Material provided:
-------
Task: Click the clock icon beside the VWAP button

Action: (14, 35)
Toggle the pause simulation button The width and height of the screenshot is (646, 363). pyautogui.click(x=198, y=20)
-------
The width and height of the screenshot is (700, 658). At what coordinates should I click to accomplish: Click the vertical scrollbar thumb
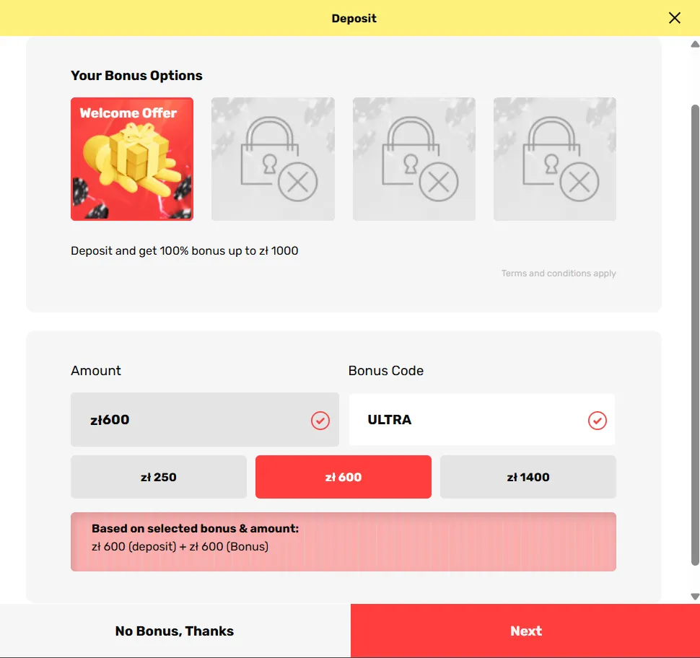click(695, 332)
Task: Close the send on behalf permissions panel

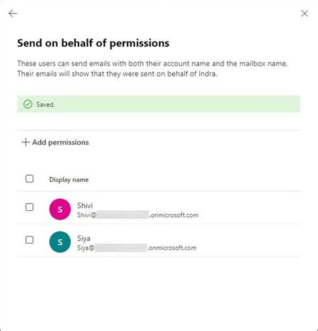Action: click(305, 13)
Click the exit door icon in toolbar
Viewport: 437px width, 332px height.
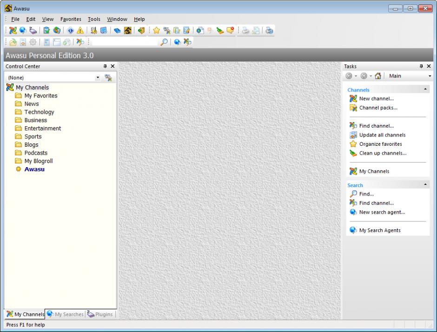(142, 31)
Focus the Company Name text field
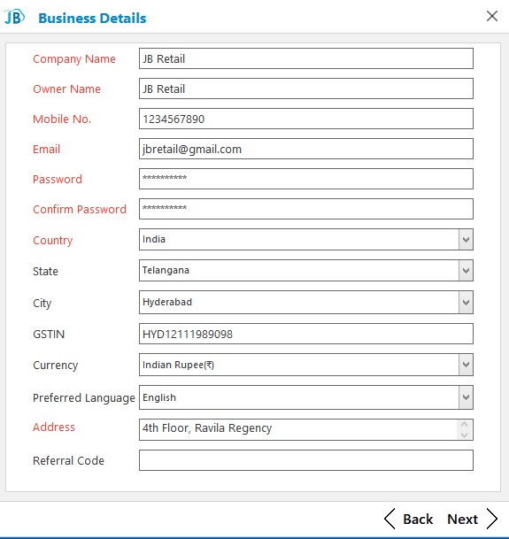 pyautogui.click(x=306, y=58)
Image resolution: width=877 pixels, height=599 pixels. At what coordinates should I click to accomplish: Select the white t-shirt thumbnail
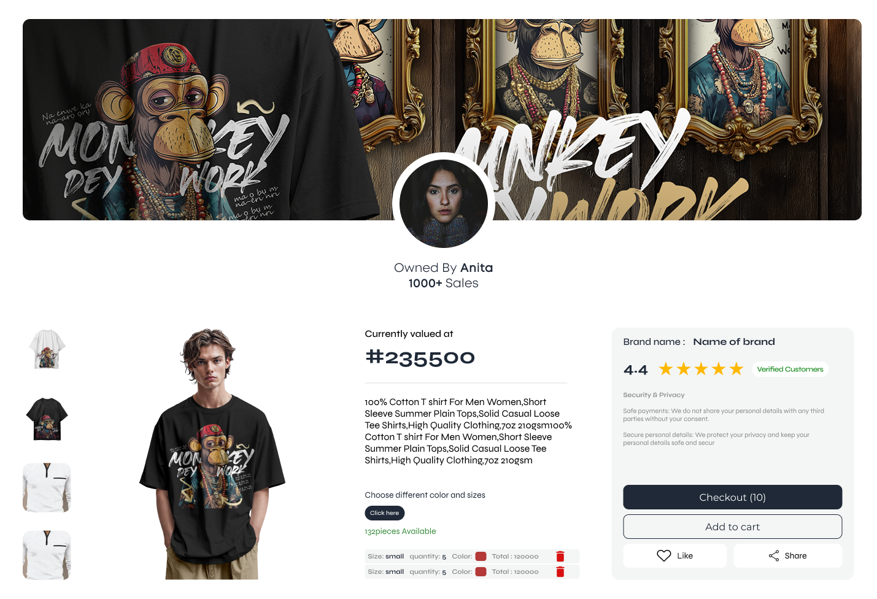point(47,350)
-------
In the records above, find the line with "Task: Click the"; write out exactly that line and each one after it, stopping after the line with "Toggle the pause".

Task: Click the clock icon beside the VWAP button

Action: (14, 35)
Toggle the pause simulation button The width and height of the screenshot is (646, 363). pyautogui.click(x=198, y=20)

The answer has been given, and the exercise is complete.